Seasonal Affective Disorder affects more 3 million Americans every year, but the reality is that we are all impacted by the long nights and the lack of Vitamin D we receive in winter. Living in Pennsylvania, it gets very cold in January and February, which means I am more reluctant to go outside- something that brought me so much joy during the summer months. And of course, the fact that we are a year into a global pandemic and unable (not supposed to!) interact with many of the people we usually see during the holidays and on a daily basis, makes the winter months seem even longer.
I actually have a Vitamin D insuffiency, so I often feel exaggerated effects of this during the winter. To combat this, I’ve spent the past few years developing daily habits that keep me grounded during the cold season.
- Eating Breakfast
This may seem obvious to most people, but I don’t eat breakfast all year round. I listen to my body, which is usually not hungry when I first wake up. In the summer, this doesn’t bother me (probably because I get more energy from the sun during those months), but in the winter I feel lethargic if I miss breakfast. For breakfast I like to switch it up, but I usually have some variation of fruit and granola with yogurt or oatmeal. If I’m going to force myself to eat in the morning, it might as well be something healthy and something that I actually enjoy eating.
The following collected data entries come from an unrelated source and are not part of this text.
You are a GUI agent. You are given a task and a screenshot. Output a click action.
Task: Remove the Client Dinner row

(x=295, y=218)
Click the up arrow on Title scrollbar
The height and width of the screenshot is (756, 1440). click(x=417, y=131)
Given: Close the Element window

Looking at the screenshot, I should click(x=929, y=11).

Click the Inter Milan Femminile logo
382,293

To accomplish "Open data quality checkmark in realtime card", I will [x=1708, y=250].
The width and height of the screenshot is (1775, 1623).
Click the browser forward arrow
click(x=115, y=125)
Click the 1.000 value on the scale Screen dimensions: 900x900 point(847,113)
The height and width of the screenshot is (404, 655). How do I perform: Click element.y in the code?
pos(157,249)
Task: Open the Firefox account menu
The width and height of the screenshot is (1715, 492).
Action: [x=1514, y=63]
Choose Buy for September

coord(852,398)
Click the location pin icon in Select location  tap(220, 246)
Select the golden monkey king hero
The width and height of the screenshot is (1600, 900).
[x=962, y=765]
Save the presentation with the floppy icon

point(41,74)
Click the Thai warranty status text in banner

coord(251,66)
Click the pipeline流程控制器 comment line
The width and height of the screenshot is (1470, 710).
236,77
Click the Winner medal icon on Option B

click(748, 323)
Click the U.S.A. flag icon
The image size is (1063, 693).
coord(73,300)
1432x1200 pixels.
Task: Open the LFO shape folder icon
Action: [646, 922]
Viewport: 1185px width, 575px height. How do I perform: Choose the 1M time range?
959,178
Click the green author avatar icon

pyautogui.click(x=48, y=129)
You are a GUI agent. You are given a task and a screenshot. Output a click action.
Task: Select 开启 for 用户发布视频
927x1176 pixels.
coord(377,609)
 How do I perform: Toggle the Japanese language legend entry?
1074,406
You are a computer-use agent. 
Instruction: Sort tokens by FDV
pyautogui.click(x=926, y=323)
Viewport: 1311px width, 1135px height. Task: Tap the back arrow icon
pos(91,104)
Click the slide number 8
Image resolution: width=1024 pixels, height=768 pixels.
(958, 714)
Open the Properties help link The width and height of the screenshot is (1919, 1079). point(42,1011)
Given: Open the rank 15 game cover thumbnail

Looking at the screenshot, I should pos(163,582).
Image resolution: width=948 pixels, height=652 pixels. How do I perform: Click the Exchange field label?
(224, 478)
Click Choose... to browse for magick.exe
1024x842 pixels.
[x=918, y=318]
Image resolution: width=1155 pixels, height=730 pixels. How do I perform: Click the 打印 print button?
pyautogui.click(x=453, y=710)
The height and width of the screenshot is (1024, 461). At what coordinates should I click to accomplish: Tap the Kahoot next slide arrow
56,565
2. Swapping out Coffee for Tea or Decaf
Coming from someone who used to drink five cups of coffee a day….please find an alternative. Trust me when I say I am still a caffeine addict, I just no longer drink more than one or two cups per day, and usually not at night. I’m not sure if I was just ignoring my body or I was immune to the side effects of over-caffeinating, but I can no longer drink more than two cups without feeling jittery. Instead, I’ve switched to tea and matcha, which are still caffeinated but don’t make me crash.
3. Planning Something you Enjoy
During the winter, I like to make plans a bit ahead of time. If something is last minute, I’m much more likely to say no, especially if it’s cold outside. Planning ahead also gives me something to look forward to for a couple days. Even if it’s as simple as getting coffee with a friend or making my favorite food, it brings me a little serotonin.
4. Enjoying Time Indoors
My roommate and I have taken up water-coloring this winter. It’s literally just for fun, not for school, not for work, and not for clout (although I do hope my skills improve). It’s basically our healthy alternative for going out, since that’s not an option this year. It’s been fun to learn and is good for my mental health, as opposed to mindlessly scrolling on my phone.
I’ve never been one for cooking, although I have loved to bake with my mom since I was little. I’ve recently been baking again and I find it so relaxing. I try to use healthy-ish recipes to make little snacks for the week. As for cooking, I’ve slowly been improving thanks to Tiktok videos and my Betty Crocker book.
In addition to these habits, I do take Vitamin D supplements and try to incorporate as much sunlight into my day as possible. Everyone’s body is unique and what works for me may not work for everyone. Wishing everyone a happy and healthy winter!